The National Association for Veterans’ Research & Education Foundations (NAVREF) & the Prostate Cancer Foundation (PCF) are launching an initiative to better enable the placement of prostate cancer clinical trials across the country to improve veterans’ health and wellbeing. As part of PCF’s $65 million Veterans’ Health Initiative, PCF is providing $50,000 to NAVREF to pilot a new data dashboard that would allow industry sponsors to more quickly identify communities across the country with veterans that would most benefit from potential studies and clinical trials.

POETIC, a network of 13 leading institutions for the treatment of children, adolescents and young adults with cancer, will enhance access to innovative clinical trials for kids facing cancer in underserved areas of the United States to advance the Cancer Moonshot goal of bringing the latest progress to patients and communities. Beginning in 2025, POETIC will collaborate with new sites to conduct an infant study across 27 institutions. This work builds on existing efforts who engage families in 10 states with high-need areas by providing education about clinical trials, and on-going collaboration with Stanford’s Office of Child Health Equity to strengthen state-led advocacy efforts.

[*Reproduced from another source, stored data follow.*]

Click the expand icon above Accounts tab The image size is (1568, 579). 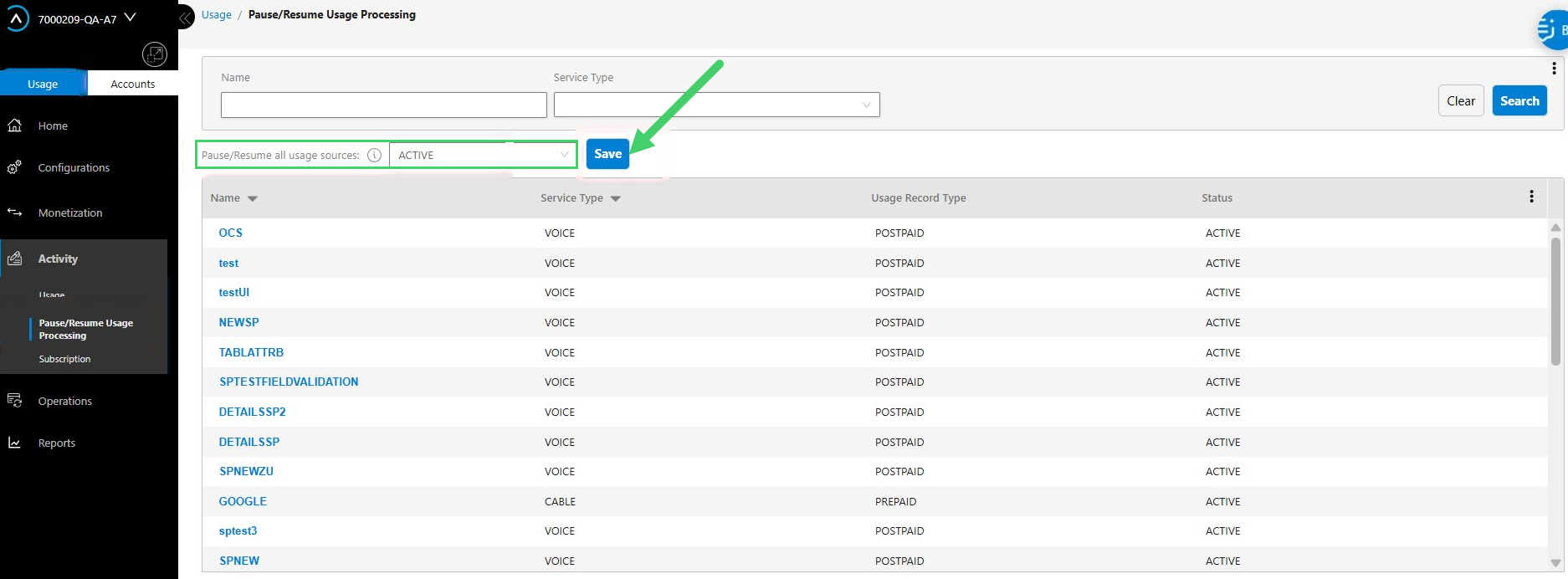click(x=155, y=54)

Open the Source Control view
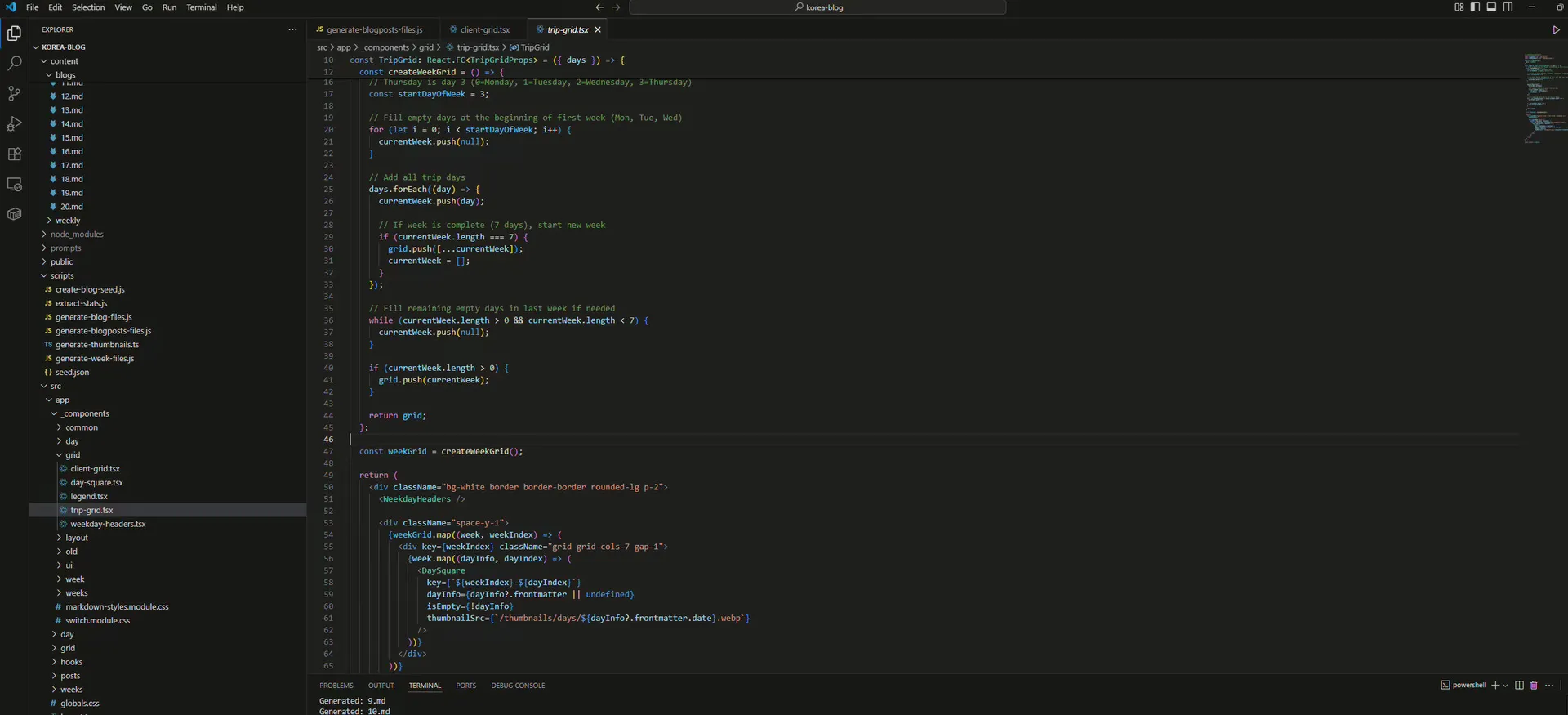14,93
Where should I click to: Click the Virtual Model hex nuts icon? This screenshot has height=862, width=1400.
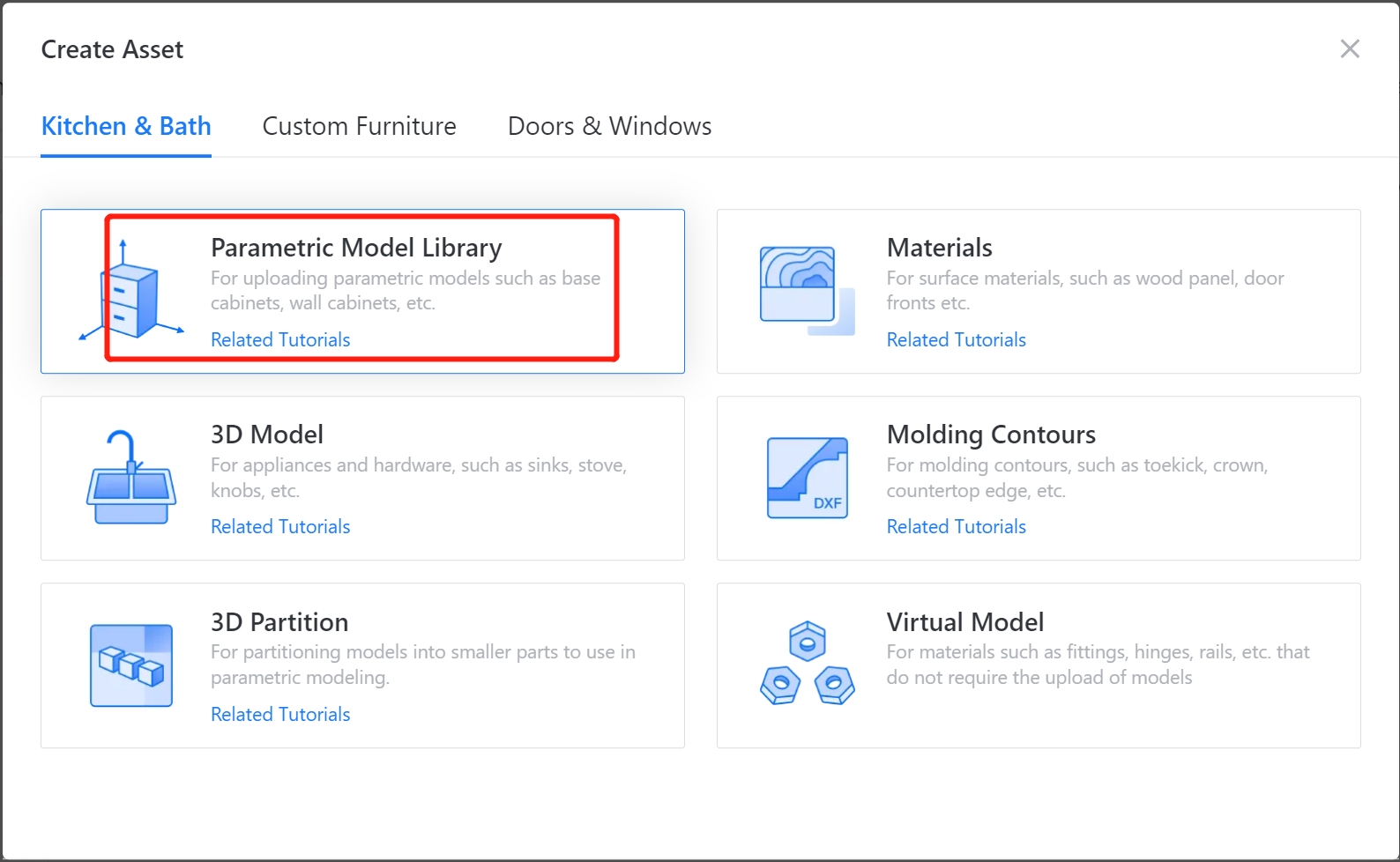pyautogui.click(x=807, y=664)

The Susan G. Komen Foundation is launching the ShareForCures Alliance, a groundbreaking initiative designed to harness the collective power of women and transform the future of breast cancer research. The Alliance brings together diverse nonprofit organizations united in a shared goal: end breast cancer by accelerating the search for the cures. ShareForCures empowers individuals diagnosed with breast cancer to share their unique health data through Komen’s secure research platform, unlocking vital insights that drive meaningful progress against this disease.

The Together for Supportive Cancer Care coalition, the Sheri and Les Biller Family Foundation and Healing Works Foundation have partnered with TFA Analytics and C-TAC to develop pilot programs to align clinical and administrative standards and expand the evidence of delivering interdisciplinary supportive care to people with cancer. These organizations are putting together a national clinical advisory council and will convene health systems, health plans, serious illness coalitions in 4 states.  The project will work with partners to develop the care model and referral pathways, provide technical assistance and convene the sites regularly. The final report, data and tools will be finalized by December 2025. This study will help to demonstrate that early palliative care results in better outcomes, better quality of life and lower costs.  An update on this project will be presented at the Association of Cancer Care Centers (ACCC) conference in March.

To dramatically reduce mortality from lung cancer and improve access disparities by better enabling at-home screening, VisionGate will launch clinical collaborations to deploy its at-home collection test for early-stage lung cancer. Working with major cancer centers including Northwestern Medicine, HCA Healthcare (Sarah Cannon), and Kaiser Permanente in order to complete clinical trials, VisionGate will advance at-home lung cancer screening through its proprietary Cell-CT 3D cell analysis platform, which detects often symptomless stage 1 lung cancer with published 94% sensitivity, and without the burden of false positive indications.

ZERO Prostate Cancer will launch a transformative initiative to increase prostate cancer survival rates among the highest-risk populations. This is a bold patient-centric approach to increasing awareness and screening and improving the quality and quantity of life by implementing solutions in the highest-risk, underserved communities. Launching in 2025, the initiative aims to achieve an unprecedented reduction in late-stage diagnoses, especially among Black Men and Veterans.